Angels Baseball LP, 993 F.Supp.2d 1109, 1124 (C.D. Cal.
2012); In re Tyco Int'l, Ltd. Multidistrict
Litig., 535 F.Supp.2d 249, 272 (D.N.H. 2007). In the
view of these courts, “[t]he lodestar calculation is
intended not to reflect the costs incurred by the firm, but
to approximate how much the firm would bill a paying
client.” Tyco Int'l, 535 F.Supp.2d at 272.
Accordingly, “it is not objectionable per se .
. . to apply a multiplier to a lodestar that includes work
performed by contract attorneys, even though the profit
margin for the firms employing them was greater than the
profit margin the firms would have had for work done by
full-time employees.” Carlson v. Xerox Corp.,
596 F.Supp.2d 400, 410 (D. Conn. 2009), aff'd,
355 Fed.Appx. 523 (2d Cir. 2009). Not surprisingly, this is
the position taken by Class Counsel.

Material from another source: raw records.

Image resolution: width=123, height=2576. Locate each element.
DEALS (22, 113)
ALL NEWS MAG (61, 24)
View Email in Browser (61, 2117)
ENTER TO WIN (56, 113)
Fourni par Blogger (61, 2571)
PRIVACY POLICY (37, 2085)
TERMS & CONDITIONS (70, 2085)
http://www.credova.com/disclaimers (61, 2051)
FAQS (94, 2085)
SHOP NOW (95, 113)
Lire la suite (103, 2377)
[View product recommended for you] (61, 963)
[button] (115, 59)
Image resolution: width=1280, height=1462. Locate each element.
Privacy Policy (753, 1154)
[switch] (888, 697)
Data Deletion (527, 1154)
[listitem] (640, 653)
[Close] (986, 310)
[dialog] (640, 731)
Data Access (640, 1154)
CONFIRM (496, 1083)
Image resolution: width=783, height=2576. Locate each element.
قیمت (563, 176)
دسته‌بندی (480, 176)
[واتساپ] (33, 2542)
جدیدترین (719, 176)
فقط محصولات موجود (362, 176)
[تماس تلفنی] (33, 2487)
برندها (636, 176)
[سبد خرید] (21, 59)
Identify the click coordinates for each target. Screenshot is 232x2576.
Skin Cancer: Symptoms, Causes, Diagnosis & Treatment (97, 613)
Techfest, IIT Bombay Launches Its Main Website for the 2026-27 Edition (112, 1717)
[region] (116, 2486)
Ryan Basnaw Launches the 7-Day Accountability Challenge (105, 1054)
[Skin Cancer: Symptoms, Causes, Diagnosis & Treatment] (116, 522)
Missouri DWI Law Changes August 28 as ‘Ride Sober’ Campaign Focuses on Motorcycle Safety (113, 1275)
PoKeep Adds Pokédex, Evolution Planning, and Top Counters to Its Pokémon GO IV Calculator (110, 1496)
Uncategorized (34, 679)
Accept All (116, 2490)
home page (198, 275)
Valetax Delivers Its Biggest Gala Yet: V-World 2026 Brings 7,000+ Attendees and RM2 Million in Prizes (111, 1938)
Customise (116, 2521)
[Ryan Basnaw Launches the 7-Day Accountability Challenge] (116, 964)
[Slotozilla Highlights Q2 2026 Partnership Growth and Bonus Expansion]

See IPP Resp.
at 35 (“[I]f the contract lawyer is billed as just
another lawyer whose work makes up the fee for the matter,
the firm may bill the client any reasonable rate for the
services just as it does for one of its associates.”)
(quoting Legal Ethics, Law. Deskbk. Prof. Resp. §
1.5-4(e) (2015-2016 ed.)).
Some courts, by contrast, are unwilling to calculate a
lodestar at higher associate market rates when contract
attorneys themselves billed at much lower rates. See,
e.g., City of Pontiac Gen. Employees' Ret. Sys. v.
Lockheed Martin Corp., 954 F.Supp.2d 276, 280 (S.D.N.Y.
2013). The reasoning of these courts is that some tasks in
document-intensive litigation can and should be performed by
“low-cost, low-overhead” contract attorneys,
“and there is absolutely no excuse for paying those
temporary, low-overhead employees $40 or $50 an hour and then
marking up their pay ten times for billing purposes.”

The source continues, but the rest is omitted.